═══ PROVIDED TEXT ═══

As for the roles of the Academic Support Team and the SEI support team, I have yet to see their impact in the classroom. As you are so fond of quoting President Obama, Dr. Gandara, how about following in his footsteps and providing transparency in their roles. Repeated requests made to both teams to support struggling teachers in my PI5 school have not happened. There are teachers in our district who are teaching SEI classes and have never seen the SEI support provider for their content area. Yet as a veteran teacher with 15 years experience and several years experience teaching ELD I was initially swamped with “support” requiring me to give up my prep time (contractual violation) and being asked to “team-teach” a lesson to learn how to work with these students. I had to miss many days of school to sit in “trainings” that were admittedly (by the presenters) simply a reworking and renaming of techniques that have been around for years. Attendance at those Advanced SDAIE trainings dropped dramatically after the first two meetings – this should be a strong sign to the district on the usefulness of said trainings and that money would be better spent elsewhere. In speaking with members of these two “support” teams, as colleagues, it appears that they spend more time driving around, sitting in meetings coming up with new “plans” and helping create new assessments than actually working one on one with individual teachers in their classrooms. It seems to me there should be an online schedule for these teachers that is visible to all staff. There needs to be accountability and transparency if there is going to be an argument made that they are more vital to the success of our students than our BTSA support providers are on a day in and day out basis.

Why are those teams not targeting teachers with low CST scores, low EOCE scores, etc. and spending day after day IN their classrooms, meeting with them weekly, and providing intensive support and coaching. Is this not their job? If not exactly whose job is it? Our principals clearly don’t visit classrooms and spend significant time coaching the teachers. We have several very strong teachers on our site. However we also have a few teachers on site who are seriously struggling. Teachers who were not new when they came into our district so they did not benefit from our BTSA program. Teachers who have over 80% of students repeatedly failing summative assessments. We, their colleagues, have spent a great deal of our personal time trying to coach and support them yet we can only do so much while still teaching in our own classrooms. These teachers receive satisfactory evaluations because principals do not take the time to sit individually in these classes frequently enough to see the reality of the situation. They do not review assessment data with teachers and help guide them to receiving support needed for improvement. They show up for one or two formal observations a year, which of course are always clearly structured by the teacher and obsessively prepared for in advance. The teacher is allowed to choose the period he/she wishes to have observed and will of course choose the best behaved/performing class. This is not valid data on a teacher’s overall performance. It is this exact situation, which causes distress in the general public about teacher’s who have permanent status and are incompetent.

═══ MATERIAL ═══

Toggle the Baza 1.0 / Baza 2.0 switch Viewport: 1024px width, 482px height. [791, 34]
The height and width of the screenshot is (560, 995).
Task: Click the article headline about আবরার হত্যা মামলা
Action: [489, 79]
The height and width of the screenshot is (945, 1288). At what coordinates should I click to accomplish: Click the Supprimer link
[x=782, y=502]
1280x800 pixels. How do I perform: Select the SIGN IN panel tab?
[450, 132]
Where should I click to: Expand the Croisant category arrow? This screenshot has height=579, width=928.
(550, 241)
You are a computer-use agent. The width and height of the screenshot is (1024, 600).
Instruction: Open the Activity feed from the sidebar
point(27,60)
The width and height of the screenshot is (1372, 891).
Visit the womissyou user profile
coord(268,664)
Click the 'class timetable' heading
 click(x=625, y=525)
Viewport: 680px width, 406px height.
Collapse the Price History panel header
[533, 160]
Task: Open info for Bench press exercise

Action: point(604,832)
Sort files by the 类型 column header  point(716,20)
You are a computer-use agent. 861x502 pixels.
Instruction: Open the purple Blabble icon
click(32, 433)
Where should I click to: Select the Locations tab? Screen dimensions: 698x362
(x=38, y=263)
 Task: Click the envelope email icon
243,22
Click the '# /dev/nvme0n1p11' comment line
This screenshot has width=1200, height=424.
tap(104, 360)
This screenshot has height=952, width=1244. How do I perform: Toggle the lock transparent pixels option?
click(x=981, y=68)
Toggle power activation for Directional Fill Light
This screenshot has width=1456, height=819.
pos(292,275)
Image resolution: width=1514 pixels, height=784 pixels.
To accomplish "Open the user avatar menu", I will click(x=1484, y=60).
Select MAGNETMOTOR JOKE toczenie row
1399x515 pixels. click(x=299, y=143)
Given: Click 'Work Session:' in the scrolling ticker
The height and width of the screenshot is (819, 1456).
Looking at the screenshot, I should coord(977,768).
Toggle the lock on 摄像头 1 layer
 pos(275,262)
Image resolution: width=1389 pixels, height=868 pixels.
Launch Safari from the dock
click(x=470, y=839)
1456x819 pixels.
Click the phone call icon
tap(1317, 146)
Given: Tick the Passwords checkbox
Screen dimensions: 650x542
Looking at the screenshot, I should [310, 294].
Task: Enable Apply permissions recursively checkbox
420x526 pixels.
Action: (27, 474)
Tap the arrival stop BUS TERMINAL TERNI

═══

◆ **REQUIRED WORK**
Which acronyms made up only of capital letters appear in the comment about district support teams? List each one once.

◆ **RESULT OF THIS TASK**
SEI, ELD, SDAIE, BTSA, CST, EOCE